Knowing that native video investments are increasing and likely to grow in the coming years, where are the biggest areas of opportunity for advertisers? To answer this question, you need to know the story behind the stats. Here are the 3 biggest reasons why investments in native video are growing.
Mobile video viewership is exploding
Mobile video ad spending jumped 80.6% in 2015 and is likely to experience double-digit growth through 2019, according to eMarketer. Not to mention, these growth rates are projected to be higher than banners, rich media, display, and sponsorships.
Mobile has created a brand new advertising ecosystem for native video, and the movement is entirely consumer-driven. By targeting audiences on smartphones and tablets, advertisers are simply following their audiences—last year, the average daily time spent watching digital video on mobile devices in the U.S. surpassed desktop time, according to comScore, Nielsen, and ZenithOptimedia.
Cross-platform isn’t the future of marketing: it’s the new norm, and it’s already here.
Video drives record audience engagement rates
A recent report from BI Intelligence echoes the conclusions from the IAB and eMarketer—that the video advertising landscape is exploding. One of the reasons behind this trend, according to eMarketer, is that video ads have an average click-through rate (CTR) of 1.84%, which is higher than all digital ad formats.
In an advertising ecosystem where banner blindness is the defacto standard, native video introduces a strong value proposition to marketers who are looking to drive growth and potential buyers who are looking to learn about new products in an organic, engaging way. Video enables marketers and agencies to prioritize storytelling above sales pitches.
Programmatic video improves targeting efficiencies
With digital video comes the ability for marketers to optimize long-term values (LTVs) and track their buyers across the conversion funnel. That’s why the share of digital video ad spending bought programmatically has increased by 58% over the last 3 years, according to the IAB.
While 5 out of 7 marketers prefer to spend directly with premium video sites, CPG and financial verticals, both industries that are dealing with the challenges of market fragmentation, are showing a tendency to invest in programmatic technologies.

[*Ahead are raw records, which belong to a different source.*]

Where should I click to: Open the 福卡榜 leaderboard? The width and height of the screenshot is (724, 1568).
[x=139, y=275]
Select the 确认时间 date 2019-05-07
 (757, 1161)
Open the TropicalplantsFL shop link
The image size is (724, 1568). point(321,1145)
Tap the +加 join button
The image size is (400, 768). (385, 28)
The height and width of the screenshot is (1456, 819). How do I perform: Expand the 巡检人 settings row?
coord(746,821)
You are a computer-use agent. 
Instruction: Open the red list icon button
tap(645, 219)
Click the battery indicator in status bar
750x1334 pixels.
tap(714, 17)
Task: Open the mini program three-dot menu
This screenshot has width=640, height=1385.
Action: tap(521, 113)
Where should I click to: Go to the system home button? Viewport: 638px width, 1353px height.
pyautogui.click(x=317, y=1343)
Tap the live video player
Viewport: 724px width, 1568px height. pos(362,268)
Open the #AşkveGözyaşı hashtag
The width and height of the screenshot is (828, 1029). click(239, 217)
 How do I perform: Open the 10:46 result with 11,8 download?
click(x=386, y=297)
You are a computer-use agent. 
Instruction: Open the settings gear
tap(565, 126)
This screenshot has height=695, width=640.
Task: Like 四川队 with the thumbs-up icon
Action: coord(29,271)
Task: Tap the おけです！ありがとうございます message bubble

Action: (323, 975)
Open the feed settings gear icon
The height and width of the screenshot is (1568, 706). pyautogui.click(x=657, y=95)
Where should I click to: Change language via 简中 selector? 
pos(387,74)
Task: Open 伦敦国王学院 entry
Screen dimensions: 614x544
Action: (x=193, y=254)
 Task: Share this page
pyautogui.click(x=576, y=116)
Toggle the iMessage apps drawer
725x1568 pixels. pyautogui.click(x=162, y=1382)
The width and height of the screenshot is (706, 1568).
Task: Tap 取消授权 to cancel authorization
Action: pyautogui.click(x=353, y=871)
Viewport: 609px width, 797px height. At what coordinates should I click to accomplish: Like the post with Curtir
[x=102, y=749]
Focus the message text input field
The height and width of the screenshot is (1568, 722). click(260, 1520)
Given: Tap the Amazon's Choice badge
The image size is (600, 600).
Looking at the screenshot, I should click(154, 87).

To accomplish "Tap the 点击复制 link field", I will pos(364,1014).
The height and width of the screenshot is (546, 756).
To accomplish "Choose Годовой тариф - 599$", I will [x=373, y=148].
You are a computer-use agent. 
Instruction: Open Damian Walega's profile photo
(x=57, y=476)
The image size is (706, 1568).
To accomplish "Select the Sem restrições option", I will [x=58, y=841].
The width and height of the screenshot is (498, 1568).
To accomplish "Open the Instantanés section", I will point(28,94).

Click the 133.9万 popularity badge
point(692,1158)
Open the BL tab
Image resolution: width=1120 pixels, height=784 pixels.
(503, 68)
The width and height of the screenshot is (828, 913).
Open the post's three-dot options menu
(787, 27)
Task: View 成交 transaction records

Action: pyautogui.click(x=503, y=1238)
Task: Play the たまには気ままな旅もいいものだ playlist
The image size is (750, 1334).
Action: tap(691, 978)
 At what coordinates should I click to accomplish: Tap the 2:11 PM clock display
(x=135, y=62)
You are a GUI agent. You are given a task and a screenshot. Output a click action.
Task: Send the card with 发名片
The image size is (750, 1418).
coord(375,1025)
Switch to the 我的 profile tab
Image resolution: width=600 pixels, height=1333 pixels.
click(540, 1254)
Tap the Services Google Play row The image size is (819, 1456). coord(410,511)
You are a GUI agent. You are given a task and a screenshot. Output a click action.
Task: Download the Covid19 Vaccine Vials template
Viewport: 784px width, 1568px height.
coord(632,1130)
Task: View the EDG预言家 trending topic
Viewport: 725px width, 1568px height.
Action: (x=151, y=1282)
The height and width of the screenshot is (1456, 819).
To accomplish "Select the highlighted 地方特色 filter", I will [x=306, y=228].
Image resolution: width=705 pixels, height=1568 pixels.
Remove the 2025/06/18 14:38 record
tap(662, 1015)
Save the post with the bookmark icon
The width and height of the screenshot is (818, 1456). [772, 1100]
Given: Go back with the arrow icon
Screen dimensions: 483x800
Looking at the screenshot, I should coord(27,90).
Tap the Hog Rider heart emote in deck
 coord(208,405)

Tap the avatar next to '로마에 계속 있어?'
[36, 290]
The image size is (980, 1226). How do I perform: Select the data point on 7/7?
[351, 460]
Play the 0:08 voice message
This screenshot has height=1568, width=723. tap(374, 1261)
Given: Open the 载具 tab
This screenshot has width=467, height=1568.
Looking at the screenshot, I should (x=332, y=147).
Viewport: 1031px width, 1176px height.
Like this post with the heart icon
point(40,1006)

Brand marketers and agencies can use first-party and third-party data, for instance, to optimize their native video campaigns for performance. Programmatic ads are data-driven and can help in delivering unified audience experiences across the web.
With mobile comes a new channel for brands and agencies to reach their target audiences in the moment. But eMarketer also points out many marketers aren’t quite ready to make the most out of this opportunity: as one expert puts it, “we’re not quite there yet.”
When you look beneath the surface, mobile is trickier than it seems. Unlike television or desktop-based targeting where audiences are stationary, smartphone and tablet users are surrounded by distractions. While mobile is a strong window of opportunity for native advertising, it is also new user experience terrain. Now is a rare, ideal opportunity for advertisers to explore this ecosystem, run test campaigns, and become leaders in the market.
Don’t hold back— the gold rush is already here.